頸長筋へのカルシウムハイドロキシアパタイト沈着による炎症が原因とされています。腱炎を起こす部位はC1-2椎体前面が典型的ですが、C4-5、C5-6椎体前面も報告されています。
頸長筋はC1からTh3付近までの椎体前面に付着する筋肉で、この部の炎症により〝頸部の屈曲、伸展、側屈、回旋いずれの運動〟でも疼痛が誘発されます。
頸部屈曲とほぼ同様の頭位であるsniffing position(下位頸椎を屈曲し、下顎を突き出した匂いをかく姿勢)でも増悪しますが、安静時痛は軽微です。また嚥下には頸長筋も関与するため、〝嚥下時の疼痛〟も特徴です。
急性の頸部痛と嚥下痛からは破傷風と咽後膿瘍を鑑別します。重症感が異なりますが、詳細は割愛します。
(日本医事新報、No.4906、2018.5.5;「臨床診断学第173回」:生坂正臣)
環軸関節偽痛風はcrowned des syndrome CDSとしても知られています。好発年齢は一般的には60歳以降の高齢者ですが、より若い年齢でも起こることもあります。

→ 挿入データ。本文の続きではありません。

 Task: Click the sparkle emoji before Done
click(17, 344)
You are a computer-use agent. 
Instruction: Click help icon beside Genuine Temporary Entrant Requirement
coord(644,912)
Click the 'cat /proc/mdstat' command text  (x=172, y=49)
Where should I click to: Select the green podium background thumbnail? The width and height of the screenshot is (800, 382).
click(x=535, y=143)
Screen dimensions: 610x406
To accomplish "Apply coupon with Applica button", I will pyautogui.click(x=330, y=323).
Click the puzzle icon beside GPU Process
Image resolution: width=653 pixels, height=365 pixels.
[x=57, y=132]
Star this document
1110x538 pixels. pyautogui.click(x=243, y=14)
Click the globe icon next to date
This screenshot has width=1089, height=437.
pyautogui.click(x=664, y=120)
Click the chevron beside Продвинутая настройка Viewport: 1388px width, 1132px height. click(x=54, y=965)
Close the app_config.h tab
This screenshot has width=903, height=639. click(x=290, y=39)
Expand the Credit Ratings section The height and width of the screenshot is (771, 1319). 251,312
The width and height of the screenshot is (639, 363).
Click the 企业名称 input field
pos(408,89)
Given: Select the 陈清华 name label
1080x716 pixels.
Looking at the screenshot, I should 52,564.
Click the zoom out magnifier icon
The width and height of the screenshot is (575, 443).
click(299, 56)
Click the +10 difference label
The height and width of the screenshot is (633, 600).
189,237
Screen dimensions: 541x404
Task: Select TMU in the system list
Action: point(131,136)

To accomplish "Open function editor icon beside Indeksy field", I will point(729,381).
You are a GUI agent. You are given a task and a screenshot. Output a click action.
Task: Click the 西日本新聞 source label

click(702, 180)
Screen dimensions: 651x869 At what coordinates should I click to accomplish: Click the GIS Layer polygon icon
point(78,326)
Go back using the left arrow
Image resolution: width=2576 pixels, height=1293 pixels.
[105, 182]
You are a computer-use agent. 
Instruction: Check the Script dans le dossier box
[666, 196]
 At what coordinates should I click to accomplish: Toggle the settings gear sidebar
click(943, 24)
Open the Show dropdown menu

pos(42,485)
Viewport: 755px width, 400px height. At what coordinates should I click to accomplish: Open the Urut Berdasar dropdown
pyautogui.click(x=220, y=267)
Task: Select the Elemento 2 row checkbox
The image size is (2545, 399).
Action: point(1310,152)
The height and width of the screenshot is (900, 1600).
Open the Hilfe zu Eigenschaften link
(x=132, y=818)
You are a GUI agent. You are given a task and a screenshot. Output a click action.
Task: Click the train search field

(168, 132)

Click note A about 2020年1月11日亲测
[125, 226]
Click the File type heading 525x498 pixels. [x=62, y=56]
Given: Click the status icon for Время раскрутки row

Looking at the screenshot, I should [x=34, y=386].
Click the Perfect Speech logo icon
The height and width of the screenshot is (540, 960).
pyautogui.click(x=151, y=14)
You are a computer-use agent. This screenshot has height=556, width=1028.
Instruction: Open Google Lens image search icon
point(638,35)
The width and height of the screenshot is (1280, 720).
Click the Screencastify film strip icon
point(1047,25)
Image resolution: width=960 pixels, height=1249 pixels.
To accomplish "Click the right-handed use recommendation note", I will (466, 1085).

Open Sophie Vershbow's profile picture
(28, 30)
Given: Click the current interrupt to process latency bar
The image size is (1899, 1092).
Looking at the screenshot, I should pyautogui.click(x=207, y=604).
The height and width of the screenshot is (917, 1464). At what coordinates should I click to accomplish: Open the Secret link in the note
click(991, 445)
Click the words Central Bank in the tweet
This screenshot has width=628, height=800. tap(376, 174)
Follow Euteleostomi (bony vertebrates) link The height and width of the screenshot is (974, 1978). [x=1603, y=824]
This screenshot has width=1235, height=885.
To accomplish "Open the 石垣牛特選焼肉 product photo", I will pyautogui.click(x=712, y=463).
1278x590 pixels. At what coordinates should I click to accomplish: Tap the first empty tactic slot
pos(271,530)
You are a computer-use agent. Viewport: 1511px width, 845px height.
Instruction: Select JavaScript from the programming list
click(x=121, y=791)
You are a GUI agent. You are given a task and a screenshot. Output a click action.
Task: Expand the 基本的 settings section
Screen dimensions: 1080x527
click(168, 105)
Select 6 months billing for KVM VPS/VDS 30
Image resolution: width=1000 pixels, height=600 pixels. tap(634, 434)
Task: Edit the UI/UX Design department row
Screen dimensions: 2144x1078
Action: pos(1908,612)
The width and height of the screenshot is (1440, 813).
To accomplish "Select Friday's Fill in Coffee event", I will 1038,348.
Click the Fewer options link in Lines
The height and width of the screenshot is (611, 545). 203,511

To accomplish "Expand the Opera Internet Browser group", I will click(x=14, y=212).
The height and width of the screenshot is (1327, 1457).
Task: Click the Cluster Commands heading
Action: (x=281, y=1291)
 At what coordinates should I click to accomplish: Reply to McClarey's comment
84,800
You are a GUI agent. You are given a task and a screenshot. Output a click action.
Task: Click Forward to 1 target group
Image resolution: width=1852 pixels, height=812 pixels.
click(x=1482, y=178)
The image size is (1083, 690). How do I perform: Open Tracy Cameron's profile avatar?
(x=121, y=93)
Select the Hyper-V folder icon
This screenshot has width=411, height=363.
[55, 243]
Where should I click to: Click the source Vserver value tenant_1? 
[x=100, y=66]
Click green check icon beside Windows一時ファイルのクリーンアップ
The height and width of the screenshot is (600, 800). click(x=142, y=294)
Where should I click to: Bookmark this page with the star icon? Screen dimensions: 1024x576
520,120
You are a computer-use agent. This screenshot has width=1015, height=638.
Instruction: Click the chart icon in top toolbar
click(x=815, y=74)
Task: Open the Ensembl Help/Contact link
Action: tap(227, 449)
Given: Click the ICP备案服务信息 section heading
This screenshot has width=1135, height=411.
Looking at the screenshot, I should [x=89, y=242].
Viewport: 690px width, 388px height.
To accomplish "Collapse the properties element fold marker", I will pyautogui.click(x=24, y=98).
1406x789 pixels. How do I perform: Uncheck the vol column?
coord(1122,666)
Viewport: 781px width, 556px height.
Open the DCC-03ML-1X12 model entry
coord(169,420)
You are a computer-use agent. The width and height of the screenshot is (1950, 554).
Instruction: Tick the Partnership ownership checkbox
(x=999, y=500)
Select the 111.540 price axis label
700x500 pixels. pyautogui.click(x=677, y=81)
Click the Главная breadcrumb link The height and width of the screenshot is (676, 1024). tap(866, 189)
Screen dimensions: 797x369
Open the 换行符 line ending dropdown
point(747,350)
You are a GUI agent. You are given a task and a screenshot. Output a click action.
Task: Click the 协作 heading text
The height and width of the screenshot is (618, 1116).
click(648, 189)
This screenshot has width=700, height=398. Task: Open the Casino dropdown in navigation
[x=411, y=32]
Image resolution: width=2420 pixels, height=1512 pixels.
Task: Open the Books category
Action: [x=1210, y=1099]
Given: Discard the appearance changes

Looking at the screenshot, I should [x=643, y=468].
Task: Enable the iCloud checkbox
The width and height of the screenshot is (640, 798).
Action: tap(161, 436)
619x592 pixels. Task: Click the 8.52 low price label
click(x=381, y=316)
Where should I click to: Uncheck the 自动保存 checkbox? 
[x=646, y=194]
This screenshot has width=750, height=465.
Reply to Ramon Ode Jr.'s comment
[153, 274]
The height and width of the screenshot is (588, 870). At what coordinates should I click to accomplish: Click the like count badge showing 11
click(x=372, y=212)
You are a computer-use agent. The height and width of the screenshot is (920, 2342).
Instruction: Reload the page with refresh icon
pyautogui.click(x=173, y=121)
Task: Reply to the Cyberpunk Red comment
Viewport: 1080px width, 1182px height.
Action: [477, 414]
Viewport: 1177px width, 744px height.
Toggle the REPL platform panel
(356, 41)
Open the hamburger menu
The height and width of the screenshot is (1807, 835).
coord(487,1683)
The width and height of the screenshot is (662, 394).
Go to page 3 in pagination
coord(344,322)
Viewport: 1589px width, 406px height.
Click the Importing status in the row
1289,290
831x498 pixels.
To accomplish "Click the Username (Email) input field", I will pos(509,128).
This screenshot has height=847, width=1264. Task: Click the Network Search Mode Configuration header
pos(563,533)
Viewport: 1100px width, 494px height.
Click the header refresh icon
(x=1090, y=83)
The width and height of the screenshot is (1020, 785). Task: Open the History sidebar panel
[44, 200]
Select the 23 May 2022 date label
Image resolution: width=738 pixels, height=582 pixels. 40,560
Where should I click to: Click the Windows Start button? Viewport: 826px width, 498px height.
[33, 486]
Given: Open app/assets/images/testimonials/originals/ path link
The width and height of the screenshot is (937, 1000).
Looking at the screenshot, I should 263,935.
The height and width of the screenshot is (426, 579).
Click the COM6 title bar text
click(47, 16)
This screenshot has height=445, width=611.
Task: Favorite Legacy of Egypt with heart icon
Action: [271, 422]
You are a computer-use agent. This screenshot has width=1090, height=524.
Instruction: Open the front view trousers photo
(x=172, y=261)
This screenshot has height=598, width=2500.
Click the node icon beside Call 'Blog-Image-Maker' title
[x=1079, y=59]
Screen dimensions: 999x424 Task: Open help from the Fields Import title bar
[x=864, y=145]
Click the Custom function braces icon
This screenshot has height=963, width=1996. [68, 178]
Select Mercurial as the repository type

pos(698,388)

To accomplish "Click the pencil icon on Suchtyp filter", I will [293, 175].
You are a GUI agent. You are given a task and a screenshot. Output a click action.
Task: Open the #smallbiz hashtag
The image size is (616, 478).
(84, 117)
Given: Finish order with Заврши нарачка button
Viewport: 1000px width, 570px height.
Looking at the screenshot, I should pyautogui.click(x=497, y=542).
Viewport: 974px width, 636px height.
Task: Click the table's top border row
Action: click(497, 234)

環軸関節偽痛風は軸椎歯突起にある靱帯にピロリン酸カルシウムが沈着して起こる結晶誘発性関節炎(偽痛風)の一つです。頸椎上部は主に頸部の回旋運動に関与するため、環軸関節偽痛風では〝主に頸部の回旋時痛と回旋障害〟を生じます。
前述の石灰沈着性頸長筋腱炎では頸部の回旋障害だけでなく、前後屈でも疼痛を生じ全方向の運動制限を生じる点が鑑別のポイントです。CDSではNSAIDsに速やかに反応する経過は次に述べるリウマチ性多発筋痛症との鑑別点になります。
高齢者に急性発症する頸部から上肢帯にかけての疼痛によりリウマチ性多発筋痛症PMRと誤診されやすいですが、頸部回旋運動の著しい制限、高熱(80.4%)、NSAIDsの有効性が鑑別点となります。
髄膜炎とは、髄膜が伸展する頸部前屈で痛みが増悪し、環軸関節が係わる回旋運動には支障がない点や非運動時には痛みが軽減するなどで鑑別可能です。